The second step is to extend the dynamic range below the lowest measurement level (40 dB). For this purpose, the first part of the interpolated and filtered data shown in trace 2 is used. And performing linear derivative fitting on the derivative at the beginning of the interpolation and filtering data. The data can then be spread below 40dB using straight lines. Trace 3 shows a straight line. Similarly, in a third step, the last portion of the interpolated and filtered data shown in trace 2 is used to make a straight derivative fit to the derivative at the end of the interpolated and filtered data. Trace 4 shows the resulting straight line that can be used to spread the data points above 70 dB.
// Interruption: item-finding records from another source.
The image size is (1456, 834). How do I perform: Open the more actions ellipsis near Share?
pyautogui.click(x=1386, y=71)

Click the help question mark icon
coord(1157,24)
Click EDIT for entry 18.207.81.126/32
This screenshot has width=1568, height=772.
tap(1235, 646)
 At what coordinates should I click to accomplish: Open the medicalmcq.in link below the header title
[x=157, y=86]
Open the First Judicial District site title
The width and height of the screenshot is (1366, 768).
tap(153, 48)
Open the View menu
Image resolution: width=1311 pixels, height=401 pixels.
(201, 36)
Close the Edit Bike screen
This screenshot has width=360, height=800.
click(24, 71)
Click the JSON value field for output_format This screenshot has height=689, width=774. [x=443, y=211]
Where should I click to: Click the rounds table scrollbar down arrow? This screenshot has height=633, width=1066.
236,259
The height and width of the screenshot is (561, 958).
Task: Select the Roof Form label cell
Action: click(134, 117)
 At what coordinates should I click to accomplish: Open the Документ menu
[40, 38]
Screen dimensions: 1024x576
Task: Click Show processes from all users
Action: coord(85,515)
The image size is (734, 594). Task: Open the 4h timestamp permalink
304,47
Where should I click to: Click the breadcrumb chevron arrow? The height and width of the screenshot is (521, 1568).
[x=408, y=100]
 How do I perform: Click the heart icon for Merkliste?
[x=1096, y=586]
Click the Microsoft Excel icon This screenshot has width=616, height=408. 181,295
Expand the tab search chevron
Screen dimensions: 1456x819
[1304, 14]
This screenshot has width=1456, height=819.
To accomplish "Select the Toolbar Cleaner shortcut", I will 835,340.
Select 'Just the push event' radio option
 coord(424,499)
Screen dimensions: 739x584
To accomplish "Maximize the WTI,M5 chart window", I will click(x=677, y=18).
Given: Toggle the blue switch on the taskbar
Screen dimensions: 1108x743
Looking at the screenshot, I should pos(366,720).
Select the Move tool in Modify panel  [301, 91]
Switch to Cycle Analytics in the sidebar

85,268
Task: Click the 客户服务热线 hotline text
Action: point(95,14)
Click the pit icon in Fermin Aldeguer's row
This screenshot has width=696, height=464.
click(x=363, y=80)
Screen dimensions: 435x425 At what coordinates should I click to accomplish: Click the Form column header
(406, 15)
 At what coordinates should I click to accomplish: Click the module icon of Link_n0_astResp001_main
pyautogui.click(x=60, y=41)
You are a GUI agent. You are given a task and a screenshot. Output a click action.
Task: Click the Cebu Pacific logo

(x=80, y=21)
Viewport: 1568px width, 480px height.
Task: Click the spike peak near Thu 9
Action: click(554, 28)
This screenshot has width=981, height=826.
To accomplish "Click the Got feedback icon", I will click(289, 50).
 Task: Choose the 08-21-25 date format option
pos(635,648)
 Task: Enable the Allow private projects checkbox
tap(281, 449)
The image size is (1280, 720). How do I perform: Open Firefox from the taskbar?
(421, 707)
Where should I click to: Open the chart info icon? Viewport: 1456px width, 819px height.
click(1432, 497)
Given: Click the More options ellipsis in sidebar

Fig. 15 shows the entire dynamic range from 0dB to 110 dB. Similar to fig. 14, trace 1 is the measurement data point, trace 2 is the spread and filtered data using linear interpolation and linear phase FIR filtering, trace 3 is the fitted lower level range straight line, and trace 4 is the fitted higher level range. Referring to fig. 15, it can be understood how trace 3 is used to extend the level range below 40dB to 0dB, and trace 4 is used to extend the range above 70 dB. It will also be appreciated that in this case, a simple first order polynomial fit (i.e. a straight line fit) to the measurement data does not produce accurate results. The measurement data was collected from a person suffering from a so-called bite-type hearing loss with a measurement frequency of 400Hz. This is somewhat unusual in that a smaller amount of amplification is also required at lower levels, rather than just higher levels as is typically the case. After several tests, the data proved to be accurate, so that the measurement, although surprising, was correct.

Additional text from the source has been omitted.